Profab Solar cuts PV kit install time with Bilagot technology
by Rebecca Reid
Plans 20 deployments in southwestern Ontario.
LONDON, Ont.—Profab Solar has signed a deal to use mounting technology from Bilagot Energy, based in Sarnia, Ont., to help to reduce the installation time and cost associated with its pre-assembled ground- and rooftop-based photovoltaic (PV) systems.
Under the agreement, 20 Profab solar energy kits with Bilagot’s mounting technology will be deployed in southwestern Ontario during the third quarter of 2012.
Fifteen of the deployments will be ground-based for customers in the agricultural market, while the remaining five will be small, commercial rooftop deployments, Livio Filice, director of sales for Profab, says.
Profab PV systems take 90 per cent less time to deploy compared with traditional field-based systems, Filice explains, because the PV systems are assembled in-house and shipped on flatbeds to the customer.

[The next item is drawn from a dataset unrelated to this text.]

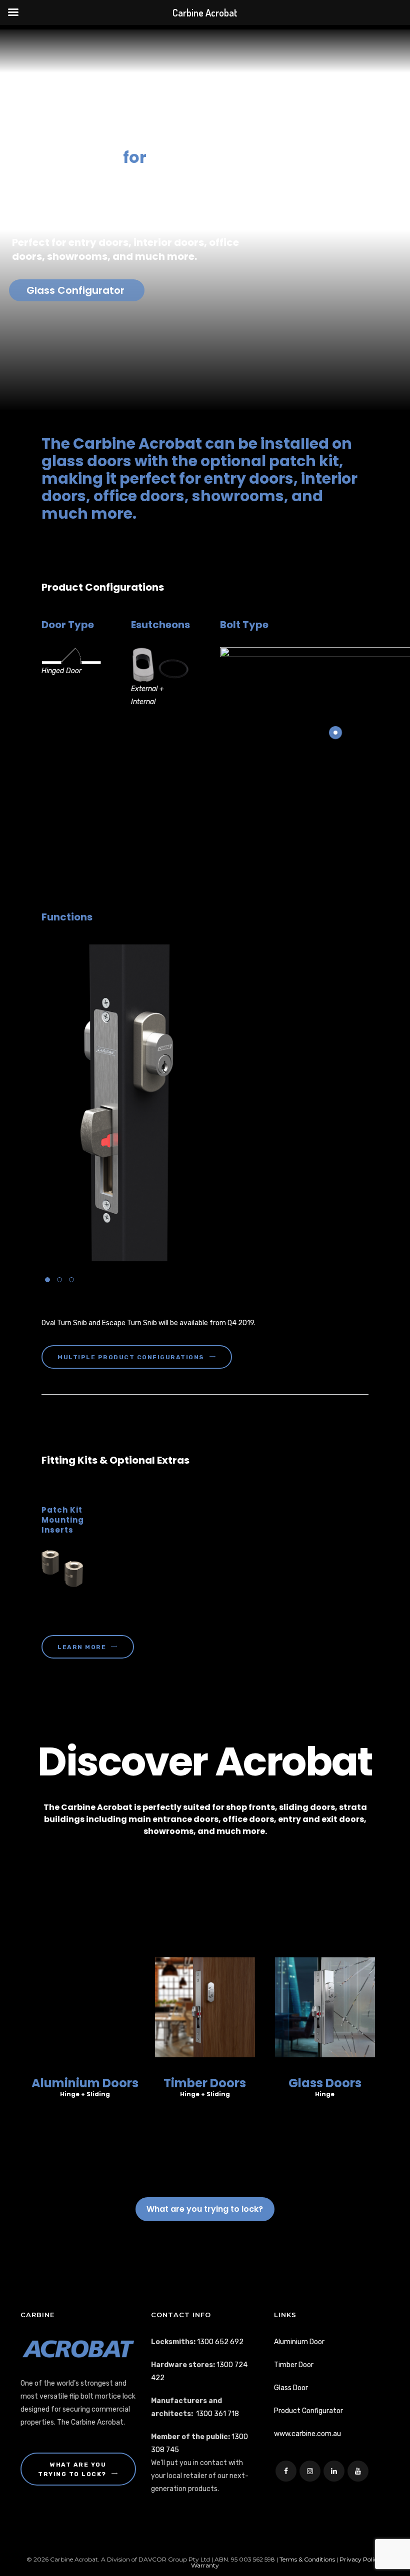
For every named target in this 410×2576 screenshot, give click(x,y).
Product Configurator (308, 2411)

This reduces labour costs and the pains associated with project management.
“This partnership will enable us to build on early success with the factor assembled system by further reducing installation time and cost by expanding our distribution with Bilagot and their channel partners,” he adds.
Bilagot developed two mounting systems—a ground mounting system using eight-inch screws and a rooftop mounting system using guy-wire—with the University of Western Ontario’s Research Park and with sponsorship from the L910 initiative, a group of PV system component manufacturers and educational institutions that collaborated to develop a solar panel racking system that was vastly cheaper and much faster to install.
Profab is a joint venture between Sustainable Energy Technologies Ltd., in Calgary, Alta., and Steel Tree Structures in Orillia, Ont., that was first announced back in April, which was formed to provide customers with low-cost turnkey solar system solutions.
Michael Carten, chief executive officer of Sustainable Energy Technologies pointed to a report from McKinsey&Company.
According to Solar Power: Darkest Before Dawn, released in March, more than half the cost of a solar system is due to the price of solar components, including wires, switches, inverters and labour costs for installation.
Solar system providers can reduce costs by implementing techniques used by mature industries such as modularization, pre-assembly, standardization and automation.
“That’s what this announcement is about,” he said.
ProFab’s 12 kilowatts-at-peak (kWp) and 15-kWp kits are assembled in Orillia, Ont., and are based on technology developed in the province, Filice says.
The solar panels come from Toronto, Ont.-based Eclipsall Energy Corp., inverters from Sustainable Energy’s operation in Guelph, Ont., and racking from Steel Tree in Orillia, Ont., which uses steel sourced from suppliers in Hamilton, Ont.